= Task to complete =
Write out, as an exact transcription, the line that has "Windows [button] (371, 142)" and each line after it through the end of the data below.
(Data to process Opens)
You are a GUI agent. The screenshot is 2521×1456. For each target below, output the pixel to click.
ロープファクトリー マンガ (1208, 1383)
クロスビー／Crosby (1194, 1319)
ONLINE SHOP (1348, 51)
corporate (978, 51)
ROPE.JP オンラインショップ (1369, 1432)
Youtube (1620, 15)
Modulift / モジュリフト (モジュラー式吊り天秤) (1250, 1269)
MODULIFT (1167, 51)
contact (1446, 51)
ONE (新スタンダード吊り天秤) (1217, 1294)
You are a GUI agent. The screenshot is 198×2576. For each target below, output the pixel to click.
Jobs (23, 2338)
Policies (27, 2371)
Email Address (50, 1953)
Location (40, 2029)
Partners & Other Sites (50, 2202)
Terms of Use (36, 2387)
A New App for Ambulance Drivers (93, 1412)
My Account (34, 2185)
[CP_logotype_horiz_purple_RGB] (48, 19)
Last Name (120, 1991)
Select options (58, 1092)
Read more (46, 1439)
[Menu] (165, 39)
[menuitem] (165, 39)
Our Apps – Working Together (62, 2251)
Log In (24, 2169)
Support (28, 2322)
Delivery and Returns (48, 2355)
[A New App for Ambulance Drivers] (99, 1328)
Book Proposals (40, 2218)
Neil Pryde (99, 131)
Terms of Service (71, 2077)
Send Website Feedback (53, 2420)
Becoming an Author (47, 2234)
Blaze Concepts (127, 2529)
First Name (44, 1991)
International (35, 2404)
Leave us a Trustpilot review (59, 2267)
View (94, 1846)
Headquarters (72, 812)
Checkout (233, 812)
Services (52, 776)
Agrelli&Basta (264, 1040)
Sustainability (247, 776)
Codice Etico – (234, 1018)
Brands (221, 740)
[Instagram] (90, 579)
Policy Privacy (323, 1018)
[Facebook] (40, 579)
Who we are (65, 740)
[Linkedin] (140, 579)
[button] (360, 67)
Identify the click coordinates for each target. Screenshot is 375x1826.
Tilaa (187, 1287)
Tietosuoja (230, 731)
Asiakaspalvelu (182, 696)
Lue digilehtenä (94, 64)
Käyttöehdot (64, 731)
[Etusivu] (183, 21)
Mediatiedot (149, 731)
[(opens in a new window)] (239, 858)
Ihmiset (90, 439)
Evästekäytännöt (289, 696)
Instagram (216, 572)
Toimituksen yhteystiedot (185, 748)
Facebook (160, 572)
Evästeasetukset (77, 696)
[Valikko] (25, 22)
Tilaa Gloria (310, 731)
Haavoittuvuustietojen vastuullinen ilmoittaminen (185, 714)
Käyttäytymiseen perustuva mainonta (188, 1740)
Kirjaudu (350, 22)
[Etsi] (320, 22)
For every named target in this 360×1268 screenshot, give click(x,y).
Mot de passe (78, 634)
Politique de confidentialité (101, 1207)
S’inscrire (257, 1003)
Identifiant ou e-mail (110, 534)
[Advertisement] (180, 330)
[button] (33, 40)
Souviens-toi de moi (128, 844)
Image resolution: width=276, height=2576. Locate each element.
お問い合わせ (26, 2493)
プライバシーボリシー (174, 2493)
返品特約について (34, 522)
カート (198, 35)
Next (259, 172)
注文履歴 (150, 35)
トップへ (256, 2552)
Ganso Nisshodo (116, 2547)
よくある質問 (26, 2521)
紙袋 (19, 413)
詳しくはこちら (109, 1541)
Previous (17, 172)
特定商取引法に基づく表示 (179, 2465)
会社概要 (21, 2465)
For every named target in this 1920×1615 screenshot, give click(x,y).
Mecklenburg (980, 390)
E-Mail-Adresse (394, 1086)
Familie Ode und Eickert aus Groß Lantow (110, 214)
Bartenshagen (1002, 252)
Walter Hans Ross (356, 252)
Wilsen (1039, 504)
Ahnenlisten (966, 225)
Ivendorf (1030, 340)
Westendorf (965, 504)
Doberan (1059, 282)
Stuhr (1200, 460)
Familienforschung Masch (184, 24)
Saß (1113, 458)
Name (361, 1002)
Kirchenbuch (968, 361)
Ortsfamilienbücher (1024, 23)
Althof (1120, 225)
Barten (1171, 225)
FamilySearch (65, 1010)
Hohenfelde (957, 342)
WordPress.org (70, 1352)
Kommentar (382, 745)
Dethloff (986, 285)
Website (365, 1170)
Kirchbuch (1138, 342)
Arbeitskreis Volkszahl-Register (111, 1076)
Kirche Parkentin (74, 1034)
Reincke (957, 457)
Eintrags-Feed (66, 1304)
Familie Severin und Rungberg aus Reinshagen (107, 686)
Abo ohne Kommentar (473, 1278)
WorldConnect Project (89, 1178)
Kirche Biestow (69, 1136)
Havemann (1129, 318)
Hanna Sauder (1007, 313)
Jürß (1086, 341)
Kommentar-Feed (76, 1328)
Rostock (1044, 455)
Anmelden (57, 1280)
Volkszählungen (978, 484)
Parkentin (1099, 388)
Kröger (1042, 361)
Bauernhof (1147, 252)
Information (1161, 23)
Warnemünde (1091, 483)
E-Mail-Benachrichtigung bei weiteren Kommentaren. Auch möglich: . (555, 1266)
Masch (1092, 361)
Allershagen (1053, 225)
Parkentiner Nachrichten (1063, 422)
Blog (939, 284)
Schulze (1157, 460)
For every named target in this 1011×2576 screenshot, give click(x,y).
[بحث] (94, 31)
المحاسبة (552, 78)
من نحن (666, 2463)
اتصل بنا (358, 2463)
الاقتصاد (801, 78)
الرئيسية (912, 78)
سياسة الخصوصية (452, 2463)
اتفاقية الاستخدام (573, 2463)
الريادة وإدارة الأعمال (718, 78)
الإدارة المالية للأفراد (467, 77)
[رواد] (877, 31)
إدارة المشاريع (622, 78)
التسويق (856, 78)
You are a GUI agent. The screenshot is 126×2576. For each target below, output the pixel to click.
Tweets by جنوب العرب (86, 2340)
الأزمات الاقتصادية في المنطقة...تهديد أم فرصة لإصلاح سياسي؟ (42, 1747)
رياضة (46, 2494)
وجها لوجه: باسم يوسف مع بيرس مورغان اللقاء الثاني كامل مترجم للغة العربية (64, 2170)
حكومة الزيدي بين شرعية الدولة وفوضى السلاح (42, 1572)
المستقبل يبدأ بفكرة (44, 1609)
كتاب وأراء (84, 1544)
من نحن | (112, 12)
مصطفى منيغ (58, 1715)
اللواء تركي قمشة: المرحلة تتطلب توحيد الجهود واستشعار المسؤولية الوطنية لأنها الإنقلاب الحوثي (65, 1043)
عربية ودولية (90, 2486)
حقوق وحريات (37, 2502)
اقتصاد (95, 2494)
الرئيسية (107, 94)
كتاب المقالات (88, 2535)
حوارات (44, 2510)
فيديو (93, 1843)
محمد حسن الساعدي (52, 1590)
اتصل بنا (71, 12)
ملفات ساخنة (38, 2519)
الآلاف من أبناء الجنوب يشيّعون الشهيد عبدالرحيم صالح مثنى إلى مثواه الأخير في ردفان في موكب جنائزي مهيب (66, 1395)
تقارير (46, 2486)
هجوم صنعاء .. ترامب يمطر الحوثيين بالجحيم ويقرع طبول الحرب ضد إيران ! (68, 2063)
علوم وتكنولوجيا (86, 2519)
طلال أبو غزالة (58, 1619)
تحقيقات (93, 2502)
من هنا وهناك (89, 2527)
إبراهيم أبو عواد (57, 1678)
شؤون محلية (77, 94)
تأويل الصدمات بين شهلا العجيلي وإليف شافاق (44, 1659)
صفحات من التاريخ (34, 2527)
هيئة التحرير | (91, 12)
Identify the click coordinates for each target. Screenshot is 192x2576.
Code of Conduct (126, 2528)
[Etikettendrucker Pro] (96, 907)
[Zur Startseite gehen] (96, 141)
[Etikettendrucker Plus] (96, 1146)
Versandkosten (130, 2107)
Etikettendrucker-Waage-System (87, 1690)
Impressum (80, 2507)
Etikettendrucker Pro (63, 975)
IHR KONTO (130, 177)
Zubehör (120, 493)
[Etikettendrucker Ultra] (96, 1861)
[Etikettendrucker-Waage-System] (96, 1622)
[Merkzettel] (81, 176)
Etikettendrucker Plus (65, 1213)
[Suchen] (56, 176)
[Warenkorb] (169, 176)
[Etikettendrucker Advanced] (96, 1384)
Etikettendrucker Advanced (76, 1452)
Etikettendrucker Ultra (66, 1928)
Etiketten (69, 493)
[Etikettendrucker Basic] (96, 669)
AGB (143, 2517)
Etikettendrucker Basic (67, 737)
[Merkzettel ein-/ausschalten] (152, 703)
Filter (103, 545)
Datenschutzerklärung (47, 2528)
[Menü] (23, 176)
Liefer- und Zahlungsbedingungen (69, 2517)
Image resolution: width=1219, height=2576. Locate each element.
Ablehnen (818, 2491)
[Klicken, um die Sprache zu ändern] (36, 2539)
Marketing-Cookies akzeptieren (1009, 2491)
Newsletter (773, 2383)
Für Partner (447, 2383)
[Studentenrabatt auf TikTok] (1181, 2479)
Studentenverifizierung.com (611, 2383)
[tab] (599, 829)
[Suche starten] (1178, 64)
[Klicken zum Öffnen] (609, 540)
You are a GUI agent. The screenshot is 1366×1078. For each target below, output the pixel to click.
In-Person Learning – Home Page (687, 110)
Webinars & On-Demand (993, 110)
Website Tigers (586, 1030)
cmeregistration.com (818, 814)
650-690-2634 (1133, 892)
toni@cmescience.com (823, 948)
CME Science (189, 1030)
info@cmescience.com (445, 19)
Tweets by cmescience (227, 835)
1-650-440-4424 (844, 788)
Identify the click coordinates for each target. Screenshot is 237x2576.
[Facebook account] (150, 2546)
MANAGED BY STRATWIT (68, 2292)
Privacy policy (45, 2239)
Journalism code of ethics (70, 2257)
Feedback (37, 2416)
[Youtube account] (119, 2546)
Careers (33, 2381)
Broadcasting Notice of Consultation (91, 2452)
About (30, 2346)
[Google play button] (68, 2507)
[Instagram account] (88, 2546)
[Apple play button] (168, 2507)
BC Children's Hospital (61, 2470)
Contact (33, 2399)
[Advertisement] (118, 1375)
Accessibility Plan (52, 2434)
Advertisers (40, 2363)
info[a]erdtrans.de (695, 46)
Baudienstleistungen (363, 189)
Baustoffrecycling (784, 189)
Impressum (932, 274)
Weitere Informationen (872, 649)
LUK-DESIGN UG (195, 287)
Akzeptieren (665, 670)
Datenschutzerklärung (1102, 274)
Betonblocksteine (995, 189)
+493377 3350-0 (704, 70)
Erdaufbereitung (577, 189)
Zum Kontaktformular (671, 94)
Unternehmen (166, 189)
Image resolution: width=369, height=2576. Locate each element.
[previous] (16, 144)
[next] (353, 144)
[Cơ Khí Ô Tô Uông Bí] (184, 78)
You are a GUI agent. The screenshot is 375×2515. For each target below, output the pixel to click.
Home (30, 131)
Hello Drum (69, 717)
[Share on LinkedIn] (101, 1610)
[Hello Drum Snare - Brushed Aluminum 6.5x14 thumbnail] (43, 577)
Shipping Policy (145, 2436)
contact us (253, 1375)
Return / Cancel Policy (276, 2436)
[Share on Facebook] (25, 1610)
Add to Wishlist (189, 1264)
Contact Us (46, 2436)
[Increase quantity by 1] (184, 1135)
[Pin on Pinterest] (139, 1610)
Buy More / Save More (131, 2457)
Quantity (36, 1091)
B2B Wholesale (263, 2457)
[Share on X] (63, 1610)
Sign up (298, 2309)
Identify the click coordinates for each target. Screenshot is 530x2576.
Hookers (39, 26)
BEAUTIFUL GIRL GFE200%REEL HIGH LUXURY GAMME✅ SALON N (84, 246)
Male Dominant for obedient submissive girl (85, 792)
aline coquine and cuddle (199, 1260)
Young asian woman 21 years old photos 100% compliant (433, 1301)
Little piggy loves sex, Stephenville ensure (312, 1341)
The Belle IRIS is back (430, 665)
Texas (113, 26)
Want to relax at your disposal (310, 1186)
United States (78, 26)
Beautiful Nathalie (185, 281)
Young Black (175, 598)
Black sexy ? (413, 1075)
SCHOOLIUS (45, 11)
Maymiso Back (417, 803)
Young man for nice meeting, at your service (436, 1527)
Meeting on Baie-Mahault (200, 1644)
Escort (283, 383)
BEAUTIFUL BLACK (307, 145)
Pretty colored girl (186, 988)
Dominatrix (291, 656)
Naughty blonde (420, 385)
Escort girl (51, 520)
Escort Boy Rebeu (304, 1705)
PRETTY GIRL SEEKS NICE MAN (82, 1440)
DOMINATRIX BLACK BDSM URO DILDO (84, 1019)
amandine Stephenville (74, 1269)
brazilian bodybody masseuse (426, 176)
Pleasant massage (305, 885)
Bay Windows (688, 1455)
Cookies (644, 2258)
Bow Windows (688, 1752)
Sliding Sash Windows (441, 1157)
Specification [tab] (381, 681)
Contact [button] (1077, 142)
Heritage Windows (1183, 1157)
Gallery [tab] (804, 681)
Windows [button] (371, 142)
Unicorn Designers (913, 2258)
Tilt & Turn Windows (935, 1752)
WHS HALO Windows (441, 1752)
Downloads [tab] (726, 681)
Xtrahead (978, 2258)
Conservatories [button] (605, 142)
(Data to process Closes)
= Output for this exercise =
Windows [button] (371, 142)
Unicorn Designers (913, 2258)
Tilt & Turn Windows (935, 1752)
WHS HALO Windows (441, 1752)
Downloads [tab] (726, 681)
Xtrahead (978, 2258)
Conservatories [button] (605, 142)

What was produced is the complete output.